In elutriation, materials are fed into a rising column of separation medium. This can be something like a buffer solution or a jet of air. Small, light particles drift up in the column, while large, heavy particles sink down. This creates a series of layers of different materials of different sizes. In something like single stream recycling, large air jets are used for quick and basic separation, allowing plastic containers to go to one side of a processing facility, while glass lands on the other, for example, with metals being separated earlier in the process with the use of magnets.


In the lab, elutriation equipment is designed to work with very small particles in samples of blood, urine, and other materials. Lab technicians are concerned with contamination, as well as sorting, and must follow precise procedures when using the equipment to make sure samples do not come into contact with each other and cause false readings. Medical equipment for elutriation is usually designed to be easily sterilized between uses.

Another use for elutriation can be seen in the analysis of mineral samples, as seen when oceanographers want to research the composition of benthic clay or geologists want to evaluate the contents of mineral deposits.
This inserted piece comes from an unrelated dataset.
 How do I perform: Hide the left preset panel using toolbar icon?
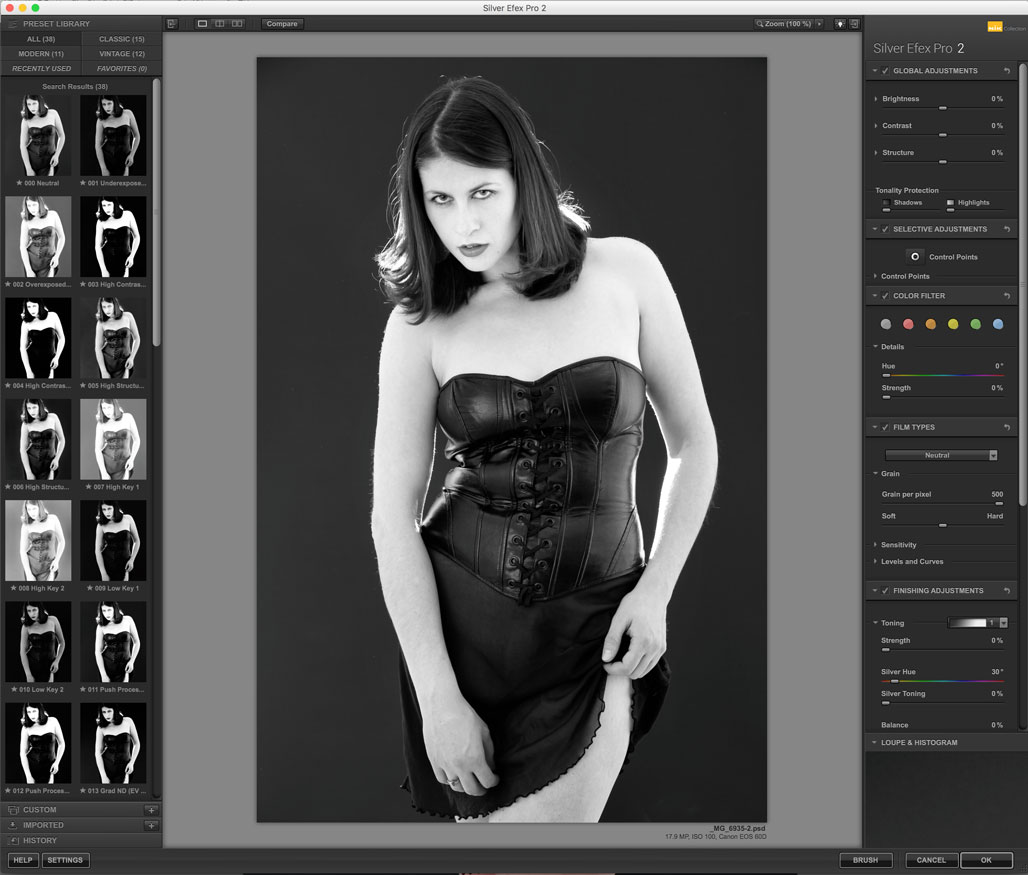(172, 23)
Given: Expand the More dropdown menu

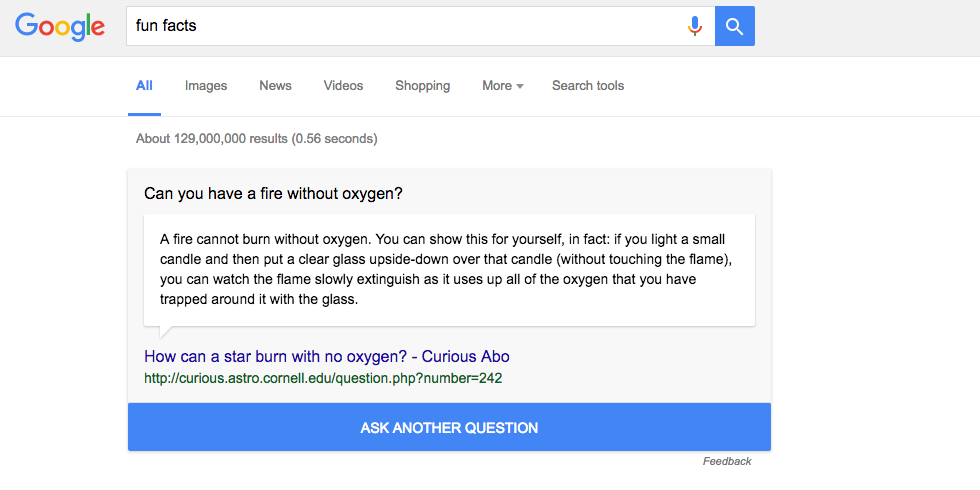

Samples are separated by size and density in the column, allowing people to generate a complete list of the materials present in the sample and to note their concentrations. People evaluating mineral deposits for commercial value are particularly concerned with concentrations; a site may contain diamonds, for example, but in such low amounts that they cannot be efficiently mined for sale.

Buffer mediums and gas mixtures for elutriation are available from scientific suppliers in cases where simple air or water will not be sufficient for a given task. Individual labs may also formulate their own, providing information about how to create the solution in the lab manual so technicians can be consistent by following the directions.